Die anodische oxydation von oxalsäure an platin—I. Passivierungseffekte an elektroden aus glattem platin

Abstract

The anodic passivation of a bright platinum electrode in 1 N H 2SO 4 for the reaction H 2C 2O 4 → 2CO 2 + 2H + + 2e − occurs by means of a separation of oxygen from the water at the Pt anode with the formation of a layer of chemisorbed oxygen. The passivation of the electrode for the oxalic acid oxidation is the stronger the greater the coverage with oxygen. With a complete monomolecular layer of oxygen the oxalic acid oxidation is completely halted; there is only an evolution of O 2. For the passivating action it is indifferent whether the oxygen layer is formed by means of an anodic prepolarization in the absence of oxalic acid or during the anodic oxalic acid oxidation. The chemisorbed passivating oxygen can be removed either by cathodic reduction or by slow reduction by the oxalic acid itself (self-activation). The passivating oxygen is the more difficult to reduce the greater the degree of coverage of the electrode.

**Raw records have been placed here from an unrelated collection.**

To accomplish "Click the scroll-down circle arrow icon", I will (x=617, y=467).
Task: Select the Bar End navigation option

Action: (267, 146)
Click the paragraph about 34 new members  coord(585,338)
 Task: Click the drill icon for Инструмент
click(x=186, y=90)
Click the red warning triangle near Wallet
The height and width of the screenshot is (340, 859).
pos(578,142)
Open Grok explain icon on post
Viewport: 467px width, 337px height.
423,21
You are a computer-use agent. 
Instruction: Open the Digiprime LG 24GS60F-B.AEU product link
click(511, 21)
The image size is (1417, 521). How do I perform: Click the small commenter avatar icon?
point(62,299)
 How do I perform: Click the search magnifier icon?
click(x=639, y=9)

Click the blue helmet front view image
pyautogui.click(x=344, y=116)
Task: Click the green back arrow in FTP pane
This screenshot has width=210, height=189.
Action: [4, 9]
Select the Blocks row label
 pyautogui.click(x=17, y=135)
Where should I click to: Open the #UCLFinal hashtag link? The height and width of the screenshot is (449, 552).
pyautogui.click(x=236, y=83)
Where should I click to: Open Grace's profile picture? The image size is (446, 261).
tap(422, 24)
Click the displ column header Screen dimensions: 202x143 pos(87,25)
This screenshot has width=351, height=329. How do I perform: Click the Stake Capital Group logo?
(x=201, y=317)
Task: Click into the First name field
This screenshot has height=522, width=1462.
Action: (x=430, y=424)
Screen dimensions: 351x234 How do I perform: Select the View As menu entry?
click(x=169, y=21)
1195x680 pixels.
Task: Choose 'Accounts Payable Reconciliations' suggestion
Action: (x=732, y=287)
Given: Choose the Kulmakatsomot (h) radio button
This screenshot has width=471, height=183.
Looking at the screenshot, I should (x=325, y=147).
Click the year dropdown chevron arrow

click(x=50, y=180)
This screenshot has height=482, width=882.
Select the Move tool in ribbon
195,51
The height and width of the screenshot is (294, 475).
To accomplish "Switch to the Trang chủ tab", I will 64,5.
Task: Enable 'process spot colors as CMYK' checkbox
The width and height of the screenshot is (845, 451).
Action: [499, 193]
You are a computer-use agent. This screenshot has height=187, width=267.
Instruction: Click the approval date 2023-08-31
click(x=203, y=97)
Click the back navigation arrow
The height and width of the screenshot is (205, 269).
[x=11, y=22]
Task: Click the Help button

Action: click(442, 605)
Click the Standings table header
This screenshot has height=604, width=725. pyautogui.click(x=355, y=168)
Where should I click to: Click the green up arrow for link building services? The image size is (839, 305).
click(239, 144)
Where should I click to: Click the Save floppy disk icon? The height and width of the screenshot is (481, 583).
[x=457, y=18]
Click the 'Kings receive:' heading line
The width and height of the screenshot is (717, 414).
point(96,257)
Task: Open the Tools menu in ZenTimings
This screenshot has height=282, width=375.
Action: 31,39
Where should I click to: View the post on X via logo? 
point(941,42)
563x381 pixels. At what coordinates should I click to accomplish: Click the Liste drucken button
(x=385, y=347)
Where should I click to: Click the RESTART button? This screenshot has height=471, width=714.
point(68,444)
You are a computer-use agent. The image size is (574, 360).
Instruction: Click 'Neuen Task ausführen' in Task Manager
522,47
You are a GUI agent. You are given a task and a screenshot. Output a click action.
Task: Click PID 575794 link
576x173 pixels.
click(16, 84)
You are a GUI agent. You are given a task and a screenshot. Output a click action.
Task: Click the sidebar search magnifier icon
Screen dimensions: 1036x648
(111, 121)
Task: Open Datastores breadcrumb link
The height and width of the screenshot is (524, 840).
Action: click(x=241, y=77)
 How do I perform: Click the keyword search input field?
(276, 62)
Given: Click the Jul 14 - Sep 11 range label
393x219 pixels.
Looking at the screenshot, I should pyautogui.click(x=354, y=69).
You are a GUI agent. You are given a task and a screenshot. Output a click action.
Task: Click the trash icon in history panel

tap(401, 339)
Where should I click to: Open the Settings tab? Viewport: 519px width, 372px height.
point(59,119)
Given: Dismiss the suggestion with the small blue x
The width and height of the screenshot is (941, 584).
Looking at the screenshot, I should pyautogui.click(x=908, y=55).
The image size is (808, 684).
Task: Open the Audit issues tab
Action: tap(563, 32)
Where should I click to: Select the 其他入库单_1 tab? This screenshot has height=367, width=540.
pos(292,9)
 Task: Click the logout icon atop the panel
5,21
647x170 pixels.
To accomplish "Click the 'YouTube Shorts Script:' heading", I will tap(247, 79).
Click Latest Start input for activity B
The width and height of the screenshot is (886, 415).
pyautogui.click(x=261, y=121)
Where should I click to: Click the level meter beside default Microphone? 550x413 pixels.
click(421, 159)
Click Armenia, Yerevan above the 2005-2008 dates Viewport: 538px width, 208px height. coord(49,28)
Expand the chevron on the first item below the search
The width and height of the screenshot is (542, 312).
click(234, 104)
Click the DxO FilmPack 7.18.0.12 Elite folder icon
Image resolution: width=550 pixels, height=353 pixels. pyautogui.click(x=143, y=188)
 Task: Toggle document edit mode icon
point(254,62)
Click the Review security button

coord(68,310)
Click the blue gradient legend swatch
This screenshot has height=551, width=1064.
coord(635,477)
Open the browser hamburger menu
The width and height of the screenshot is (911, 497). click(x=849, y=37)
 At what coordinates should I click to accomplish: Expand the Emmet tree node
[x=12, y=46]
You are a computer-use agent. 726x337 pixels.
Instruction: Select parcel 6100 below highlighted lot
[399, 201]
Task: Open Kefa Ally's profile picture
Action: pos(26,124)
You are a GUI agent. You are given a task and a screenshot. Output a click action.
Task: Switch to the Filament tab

Concerning the question as to whether the anodic oxalic acid oxidation occurs with direct yield of electrons to the electrode, or through an intermediate active form of oxygen, indications in favour of the second possibility have been found as follows: for example, the shortening of the transition time of the anodic ε( t) J curve (galvanostatic polarization curve) and the rapid destruction of part of the chemisorbed oxygen layer, anodically formed in the absence of oxalic acid, immediately after the addition of oxalic acid.